When Attacks Surge, Turn to Data to Strengthen Detection and Response

News of cyber criminals and nation-state actors capitalizing on events, planned or unplanned, for financial gain or to wreak havoc have dominated the headlines over the past few years. From COVID to elections to devastating weather events, and now the tragic conflict in Ukraine. We’ve seen threat actors launch ransomware, supply chain attacks and other sophisticated tactics to compromise organizations and the services they deliver. But the human spirit is strong. We are wired to persevere, so time and again we rise to difficult situations.

When it comes to cyber threats, the security industry has two important mechanisms in place to help organizations understand the motivations of attackers and their tactics, techniques, and procedures (TTPs) so they can strengthen detection and response: intelligence sources and information sharing. Let’s look at how to get the most value from each.

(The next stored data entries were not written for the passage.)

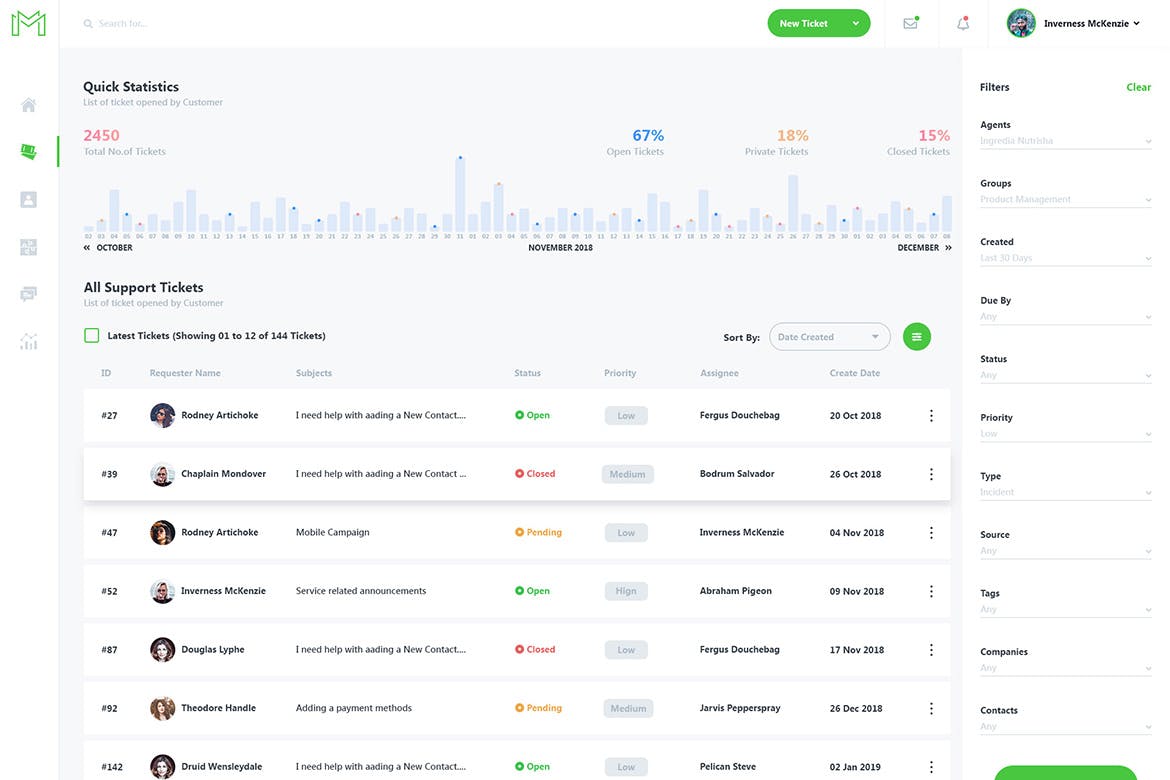Click the mail envelope icon in header
Viewport: 1170px width, 780px height.
910,24
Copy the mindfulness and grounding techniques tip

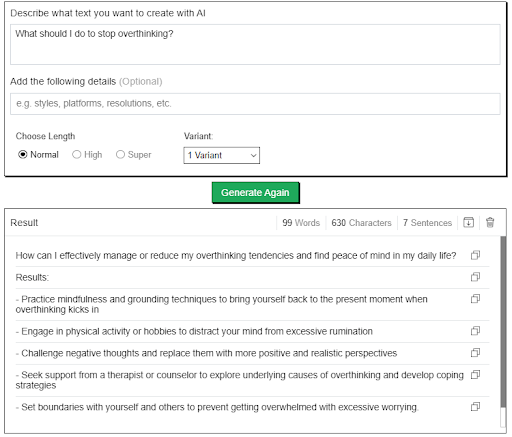(475, 299)
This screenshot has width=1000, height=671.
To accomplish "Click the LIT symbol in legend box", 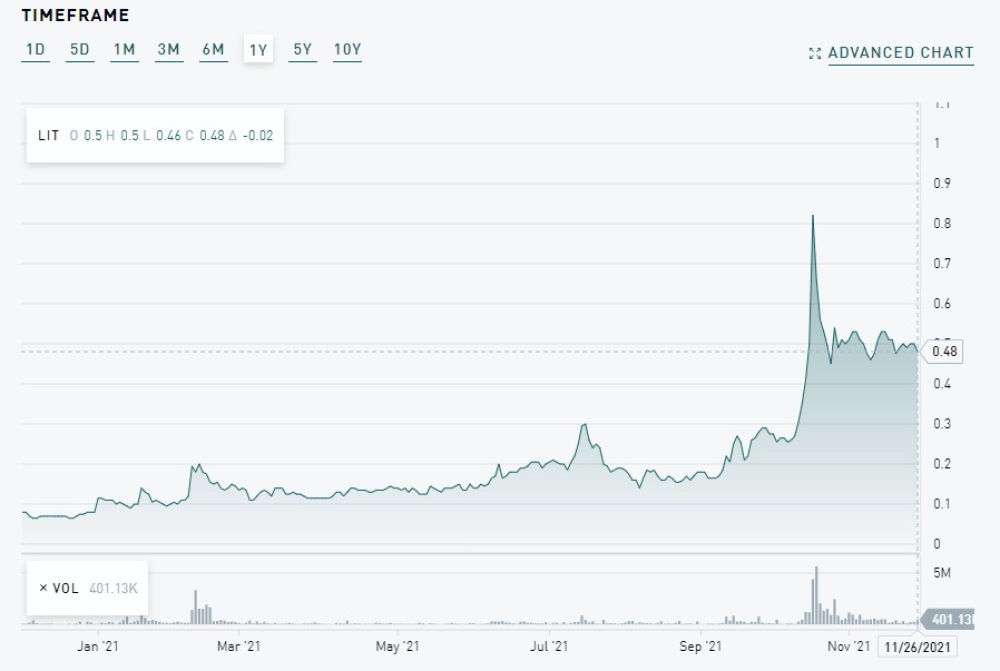I will [x=48, y=135].
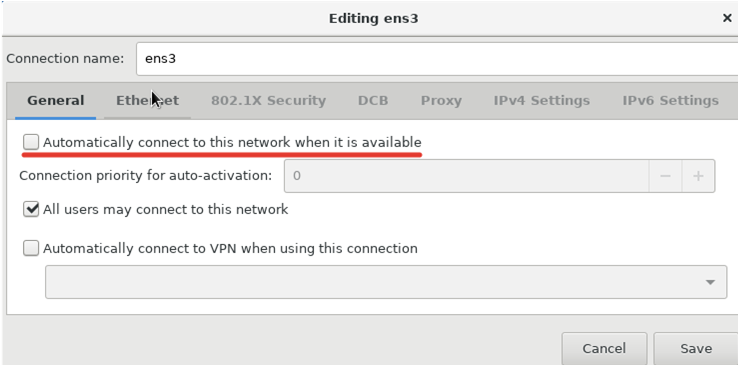Enable automatically connect to VPN checkbox
Screen dimensions: 738x365
pos(31,248)
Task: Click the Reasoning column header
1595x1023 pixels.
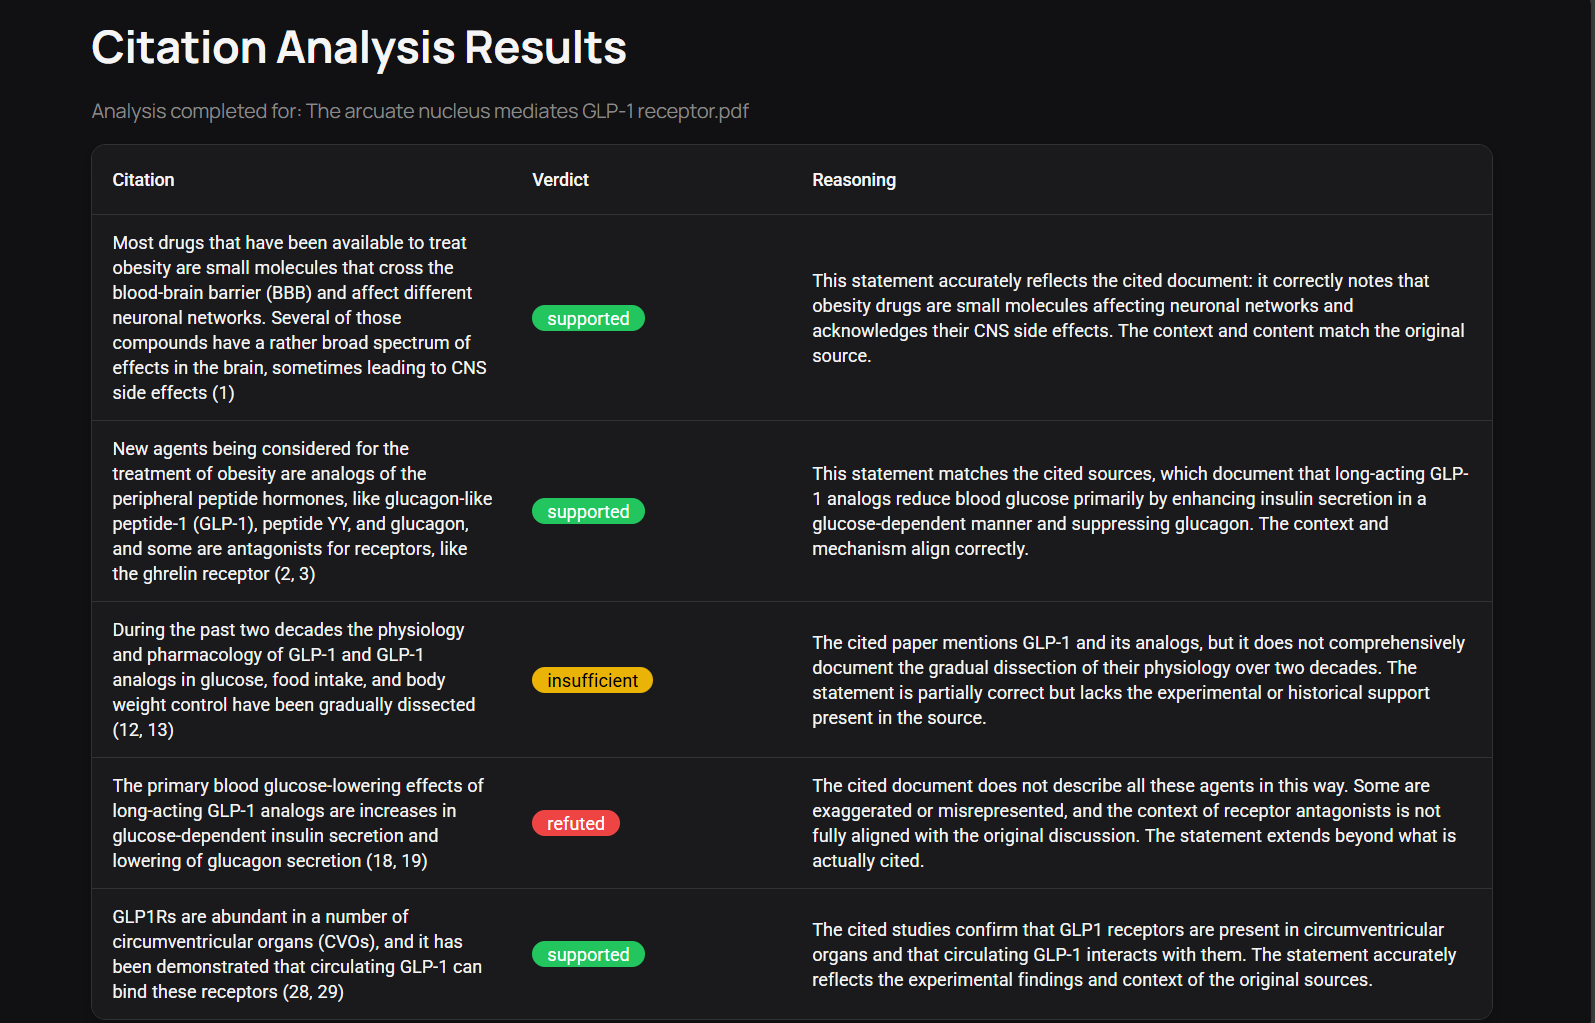Action: [853, 180]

Intelligence sources – When attacks happen, there’s an immediate uptick in threat information often available for free and open to the public from disparate sources, including commercial threat intelligence providers, governments, your existing security vendors, open-source feeds and frameworks like MITRE ATT&CK. With the current situation in Ukraine, which brings an added dimension of cyberwarfare, the U.S. federal government has issued an unprecedented series of alerts and plans with technical details and mitigation recommendations. Valuable information and preventative measures are also available from hundreds of news outlets, research blogs, commercial reports and GitHub repositories. Between the variety of sources and formats of intelligence, how do you make it all usable within your infrastructure?